Predicting 'mpg' using 'horsepower'¶

In [39]:
car_model = LinearRegression()
car_model.fit(mpg[['horsepower']], mpg['mpg'])
Out[39]:
LinearRegression()

What do our predictions look like?

In [40]:
fig.add_trace(go.Scatter(
    x=[25, 225],
    y=car_model.predict([[25], [225]]),
    mode='lines',
    name='Predicted MPG using Horsepower'
))
/Users/larry/opt/anaconda3/envs/dsc80/lib/python3.8/site-packages/sklearn/base.py:441: UserWarning:

X does not have valid feature names, but LinearRegression was fitted with feature names

Our regression line doesn't quite capture the curvature in the relationship between 'horsepower' and 'mpg'.

Let's compute the $R^2$ of car_model on our training data, for reference:

In [41]:
car_model.score(mpg[['horsepower']], mpg['mpg'])
Out[41]:
0.6059482578894348

Transformations¶

The Tukey Mosteller Bulge Diagram helps us pick which transformations to apply to data in order to linearize it.

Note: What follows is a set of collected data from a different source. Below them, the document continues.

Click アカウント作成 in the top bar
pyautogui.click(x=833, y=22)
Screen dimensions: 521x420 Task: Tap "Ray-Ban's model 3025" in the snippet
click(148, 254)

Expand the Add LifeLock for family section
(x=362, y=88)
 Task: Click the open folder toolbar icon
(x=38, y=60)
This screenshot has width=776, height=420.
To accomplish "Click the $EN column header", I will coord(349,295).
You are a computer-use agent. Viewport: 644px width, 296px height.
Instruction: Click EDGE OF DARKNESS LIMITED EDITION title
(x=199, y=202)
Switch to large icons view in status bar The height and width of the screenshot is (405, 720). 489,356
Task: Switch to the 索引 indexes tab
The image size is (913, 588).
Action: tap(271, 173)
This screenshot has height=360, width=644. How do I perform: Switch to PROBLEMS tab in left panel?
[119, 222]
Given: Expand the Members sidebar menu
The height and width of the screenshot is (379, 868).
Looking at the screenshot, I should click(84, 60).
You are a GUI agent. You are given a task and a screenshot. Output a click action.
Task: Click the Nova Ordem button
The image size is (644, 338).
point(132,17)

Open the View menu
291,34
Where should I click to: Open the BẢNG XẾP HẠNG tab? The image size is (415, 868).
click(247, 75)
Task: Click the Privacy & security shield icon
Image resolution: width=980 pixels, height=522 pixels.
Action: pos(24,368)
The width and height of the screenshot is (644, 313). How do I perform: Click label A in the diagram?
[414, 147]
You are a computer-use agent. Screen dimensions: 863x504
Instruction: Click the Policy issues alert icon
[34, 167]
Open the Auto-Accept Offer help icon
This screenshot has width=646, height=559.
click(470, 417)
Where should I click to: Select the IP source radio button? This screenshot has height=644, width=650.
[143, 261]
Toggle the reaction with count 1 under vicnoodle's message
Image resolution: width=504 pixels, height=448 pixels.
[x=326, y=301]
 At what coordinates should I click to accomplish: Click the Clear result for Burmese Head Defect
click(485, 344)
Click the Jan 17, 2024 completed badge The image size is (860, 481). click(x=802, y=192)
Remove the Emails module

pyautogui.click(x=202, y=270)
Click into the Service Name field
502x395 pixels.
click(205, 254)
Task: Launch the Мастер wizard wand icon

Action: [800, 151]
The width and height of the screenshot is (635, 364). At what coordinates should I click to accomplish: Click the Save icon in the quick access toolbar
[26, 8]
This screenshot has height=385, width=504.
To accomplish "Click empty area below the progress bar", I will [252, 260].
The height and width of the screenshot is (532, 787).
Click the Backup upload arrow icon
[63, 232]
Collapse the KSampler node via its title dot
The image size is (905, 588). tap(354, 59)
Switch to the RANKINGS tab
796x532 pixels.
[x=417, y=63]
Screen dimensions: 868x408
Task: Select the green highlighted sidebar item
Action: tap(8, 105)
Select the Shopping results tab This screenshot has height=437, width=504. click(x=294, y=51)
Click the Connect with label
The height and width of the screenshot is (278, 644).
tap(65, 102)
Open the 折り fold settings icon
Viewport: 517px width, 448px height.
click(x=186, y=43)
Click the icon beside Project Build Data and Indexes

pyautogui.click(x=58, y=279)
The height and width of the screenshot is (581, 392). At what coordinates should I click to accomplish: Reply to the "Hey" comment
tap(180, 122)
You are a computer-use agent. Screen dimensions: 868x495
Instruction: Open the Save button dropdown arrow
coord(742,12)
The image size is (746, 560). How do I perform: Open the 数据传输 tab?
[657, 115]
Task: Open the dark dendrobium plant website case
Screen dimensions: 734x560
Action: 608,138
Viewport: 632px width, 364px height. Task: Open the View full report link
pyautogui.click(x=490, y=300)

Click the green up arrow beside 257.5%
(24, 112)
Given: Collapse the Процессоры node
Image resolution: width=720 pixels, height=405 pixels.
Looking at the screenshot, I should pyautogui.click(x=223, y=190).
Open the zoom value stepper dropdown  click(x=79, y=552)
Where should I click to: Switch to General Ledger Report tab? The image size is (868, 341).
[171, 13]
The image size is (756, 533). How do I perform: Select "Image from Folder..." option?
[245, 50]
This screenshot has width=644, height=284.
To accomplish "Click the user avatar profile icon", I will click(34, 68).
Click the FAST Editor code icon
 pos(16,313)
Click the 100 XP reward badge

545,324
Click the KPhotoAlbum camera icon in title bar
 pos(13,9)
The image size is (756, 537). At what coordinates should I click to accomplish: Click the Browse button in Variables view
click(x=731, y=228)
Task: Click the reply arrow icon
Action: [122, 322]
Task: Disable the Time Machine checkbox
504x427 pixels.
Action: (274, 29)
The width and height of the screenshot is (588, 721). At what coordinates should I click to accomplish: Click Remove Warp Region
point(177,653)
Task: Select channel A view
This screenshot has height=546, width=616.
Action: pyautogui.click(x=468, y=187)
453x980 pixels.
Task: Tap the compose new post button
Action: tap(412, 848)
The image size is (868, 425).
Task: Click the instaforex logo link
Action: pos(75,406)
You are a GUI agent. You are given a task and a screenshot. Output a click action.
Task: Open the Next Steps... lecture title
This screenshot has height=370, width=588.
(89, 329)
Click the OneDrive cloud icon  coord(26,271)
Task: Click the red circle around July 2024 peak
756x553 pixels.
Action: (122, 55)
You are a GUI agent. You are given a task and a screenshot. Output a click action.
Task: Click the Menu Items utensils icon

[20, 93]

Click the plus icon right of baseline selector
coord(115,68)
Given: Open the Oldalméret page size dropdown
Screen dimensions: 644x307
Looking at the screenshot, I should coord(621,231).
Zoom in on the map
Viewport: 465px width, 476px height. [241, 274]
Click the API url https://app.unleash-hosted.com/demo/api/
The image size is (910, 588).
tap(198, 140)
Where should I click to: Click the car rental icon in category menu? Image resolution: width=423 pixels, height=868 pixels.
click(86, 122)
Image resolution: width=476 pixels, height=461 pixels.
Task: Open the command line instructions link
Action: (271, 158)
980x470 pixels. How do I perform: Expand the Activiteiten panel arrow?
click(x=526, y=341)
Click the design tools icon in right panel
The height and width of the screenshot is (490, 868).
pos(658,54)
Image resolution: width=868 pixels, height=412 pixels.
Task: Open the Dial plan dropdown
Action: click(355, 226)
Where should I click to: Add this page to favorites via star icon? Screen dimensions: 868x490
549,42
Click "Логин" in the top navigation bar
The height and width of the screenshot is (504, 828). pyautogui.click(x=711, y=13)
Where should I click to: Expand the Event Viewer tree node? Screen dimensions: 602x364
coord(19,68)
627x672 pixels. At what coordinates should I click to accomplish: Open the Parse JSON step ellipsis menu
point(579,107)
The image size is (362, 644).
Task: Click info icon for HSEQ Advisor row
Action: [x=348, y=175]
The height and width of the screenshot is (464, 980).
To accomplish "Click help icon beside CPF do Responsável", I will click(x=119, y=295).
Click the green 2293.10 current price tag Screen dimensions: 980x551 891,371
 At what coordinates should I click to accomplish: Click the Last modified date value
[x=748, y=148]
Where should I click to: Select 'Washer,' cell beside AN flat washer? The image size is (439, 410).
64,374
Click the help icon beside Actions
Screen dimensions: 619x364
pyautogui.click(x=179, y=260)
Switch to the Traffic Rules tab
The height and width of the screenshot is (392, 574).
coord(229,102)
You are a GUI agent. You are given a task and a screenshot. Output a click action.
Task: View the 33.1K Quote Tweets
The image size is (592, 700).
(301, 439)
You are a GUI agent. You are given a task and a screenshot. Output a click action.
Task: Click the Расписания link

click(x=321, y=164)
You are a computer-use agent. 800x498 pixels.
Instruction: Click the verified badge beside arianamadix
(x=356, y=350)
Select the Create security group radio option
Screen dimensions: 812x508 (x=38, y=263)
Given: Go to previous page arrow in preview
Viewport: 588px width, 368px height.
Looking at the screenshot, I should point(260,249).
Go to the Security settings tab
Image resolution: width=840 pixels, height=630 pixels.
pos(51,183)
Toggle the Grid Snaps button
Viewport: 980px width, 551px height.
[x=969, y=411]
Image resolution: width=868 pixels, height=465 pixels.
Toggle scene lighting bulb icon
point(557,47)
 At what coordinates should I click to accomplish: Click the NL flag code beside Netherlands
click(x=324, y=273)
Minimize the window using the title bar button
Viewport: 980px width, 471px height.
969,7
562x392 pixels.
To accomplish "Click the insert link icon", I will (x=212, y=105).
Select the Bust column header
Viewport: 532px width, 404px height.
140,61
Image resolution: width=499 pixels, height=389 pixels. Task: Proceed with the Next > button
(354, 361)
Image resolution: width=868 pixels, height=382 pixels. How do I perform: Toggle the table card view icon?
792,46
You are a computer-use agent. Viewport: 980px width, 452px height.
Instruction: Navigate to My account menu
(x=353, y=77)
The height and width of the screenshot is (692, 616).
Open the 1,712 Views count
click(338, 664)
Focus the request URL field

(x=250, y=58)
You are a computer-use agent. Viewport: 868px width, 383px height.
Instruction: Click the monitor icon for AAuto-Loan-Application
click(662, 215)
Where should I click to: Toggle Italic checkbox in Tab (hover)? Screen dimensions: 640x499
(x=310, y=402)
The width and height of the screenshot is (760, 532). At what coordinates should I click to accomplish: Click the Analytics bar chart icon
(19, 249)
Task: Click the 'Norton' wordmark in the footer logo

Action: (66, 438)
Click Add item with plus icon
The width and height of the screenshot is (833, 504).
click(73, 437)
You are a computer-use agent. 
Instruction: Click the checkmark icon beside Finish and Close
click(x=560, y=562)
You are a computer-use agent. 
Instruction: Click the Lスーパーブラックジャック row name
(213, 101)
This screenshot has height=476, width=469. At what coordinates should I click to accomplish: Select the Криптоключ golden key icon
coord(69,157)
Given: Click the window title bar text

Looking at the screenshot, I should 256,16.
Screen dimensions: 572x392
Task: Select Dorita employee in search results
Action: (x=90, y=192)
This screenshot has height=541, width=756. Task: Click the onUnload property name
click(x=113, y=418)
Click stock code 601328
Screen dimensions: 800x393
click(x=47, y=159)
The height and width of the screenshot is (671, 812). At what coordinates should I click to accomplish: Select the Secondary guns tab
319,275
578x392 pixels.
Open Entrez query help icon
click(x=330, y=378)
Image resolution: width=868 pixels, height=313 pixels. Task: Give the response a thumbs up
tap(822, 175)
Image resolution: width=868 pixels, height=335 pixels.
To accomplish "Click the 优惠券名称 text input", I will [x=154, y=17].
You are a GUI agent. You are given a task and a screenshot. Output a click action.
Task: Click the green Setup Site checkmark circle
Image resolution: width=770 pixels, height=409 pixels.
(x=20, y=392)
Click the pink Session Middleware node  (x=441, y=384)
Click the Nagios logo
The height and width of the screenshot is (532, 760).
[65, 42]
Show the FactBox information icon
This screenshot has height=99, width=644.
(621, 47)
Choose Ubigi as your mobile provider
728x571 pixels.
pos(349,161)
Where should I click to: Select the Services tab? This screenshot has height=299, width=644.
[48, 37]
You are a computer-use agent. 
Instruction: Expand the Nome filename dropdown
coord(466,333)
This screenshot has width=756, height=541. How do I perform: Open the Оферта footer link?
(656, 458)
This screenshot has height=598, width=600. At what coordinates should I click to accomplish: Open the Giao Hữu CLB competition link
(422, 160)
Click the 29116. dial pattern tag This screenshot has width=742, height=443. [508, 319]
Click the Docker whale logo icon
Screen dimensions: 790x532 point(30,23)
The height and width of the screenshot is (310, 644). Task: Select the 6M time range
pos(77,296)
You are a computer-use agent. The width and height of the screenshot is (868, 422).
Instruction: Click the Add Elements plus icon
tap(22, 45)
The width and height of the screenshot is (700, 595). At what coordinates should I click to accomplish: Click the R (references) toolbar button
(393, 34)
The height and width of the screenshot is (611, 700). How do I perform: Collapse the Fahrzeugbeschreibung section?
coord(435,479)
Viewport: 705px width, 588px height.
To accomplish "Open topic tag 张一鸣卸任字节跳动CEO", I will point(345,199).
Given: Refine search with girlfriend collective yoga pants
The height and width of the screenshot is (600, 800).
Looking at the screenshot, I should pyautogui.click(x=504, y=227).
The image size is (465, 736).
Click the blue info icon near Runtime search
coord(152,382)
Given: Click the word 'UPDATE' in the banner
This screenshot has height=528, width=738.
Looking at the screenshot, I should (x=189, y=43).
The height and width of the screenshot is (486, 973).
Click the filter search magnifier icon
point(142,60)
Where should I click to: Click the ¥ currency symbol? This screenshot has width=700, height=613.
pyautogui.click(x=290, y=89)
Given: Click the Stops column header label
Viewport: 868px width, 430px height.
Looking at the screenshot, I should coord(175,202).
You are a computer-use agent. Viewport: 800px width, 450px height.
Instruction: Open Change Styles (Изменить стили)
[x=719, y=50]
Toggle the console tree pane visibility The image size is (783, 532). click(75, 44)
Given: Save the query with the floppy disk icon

The bottom-left quadrant appears to match the shape of the scatter plot between 'horsepower' and 'mpg' the best – let's try taking the log of 'horsepower' ($X$).

In [42]:
mpg['log hp'] = np.log(mpg['horsepower'])

What does our data look like now?

In [43]:
log_fig = go.Figure()

log_fig.add_trace(go.Scatter(
    x=mpg['log hp'], 
    y=mpg['mpg'], 
    mode='markers',
    name='Original Data')
)

log_fig.update_layout(showlegend=True, title='MPG vs. log(Horsepower)',
                  xaxis_title='log(Horsepower)', yaxis_title='MPG',
                  template=TEMPLATE)

Predicting 'mpg' using log('horsepower')¶

Let's fit another linear model.

In [44]:
car_model_log = LinearRegression()
car_model_log.fit(mpg[['log hp']], mpg['mpg'])
Out[44]:
LinearRegression()

What do our predictions look like now?

In [45]:
log_fig.add_trace(go.Scatter(
    x=[3.7, 5.5],
    y=car_model_log.predict([[3.7], [5.5]]),
    mode='lines',
    name='Predicted MPG using log(Horsepower)'
))
/Users/larry/opt/anaconda3/envs/dsc80/lib/python3.8/site-packages/sklearn/base.py:441: UserWarning:

X does not have valid feature names, but LinearRegression was fitted with feature names

The fit looks a bit better! How about the $R^2$?

In [46]:
car_model_log.score(mpg[['log hp']], mpg['mpg'])
Out[46]:
0.6683347641192137

Also a bit better!

What do our predictions look like on the original, non-transformed scatter plot? Let's see:

In [47]:
fig.add_trace(
    go.Scatter(
        x=mpg['horsepower'], 
        y=car_model_log.intercept_ + car_model_log.coef_[0] * np.log(mpg['horsepower']),  
        mode='markers', name='Predicted MPG using log(Horsepower)', marker_color='red'
    )
)

Our predictions that used $\log(\text{Horsepower})$ as an input don't fall on a straight line. We shouldn't expect them to; the red dots come from:

$$\text{Predicted MPG} = 108.698 - 18.582 \cdot \log(\text{Horsepower})$$
In [48]:
car_model_log.intercept_, car_model_log.coef_
Out[48]:
(108.69970699574486, array([-18.58218476]))

Quantitative scaling¶

Until now, feature transformations we've discussed so far have involved converting categorical variables into quantitative variables. However, our log transformation was an example of transforming a quantitative variable into a new quantitative variable; this practice is called quantitative scaling.

  • Standardization: $x_i \rightarrow \frac{x_i - \bar{x}}{\sigma_x}$.
  • Linearization via a non-linear transformation: e.g. $\text{log}$ and $\text{sqrt}$. See Lab 8 for more.
  • Discretization: Convert data into percentiles (or more generally, quantiles).

Summary, next time¶

Summary¶

  • The LinearRegression class in sklearn.linear_model provides an implementation of least squares linear regression that works with multiple features.
  • To transform a categorical nominal variable into a quantitative variable, use one hot encoding.
  • To transform a categorical ordinal variable into a quantitative variable, use an ordinal encoding.
  • Quantitative feature transformations allow us to use linear models to model non-linear data.

Next time¶

  • Performing one hot encoding and other feature engineering steps in sklearn directly.
  • Using sklearn Pipelines to engineer features and fit models all through a single object.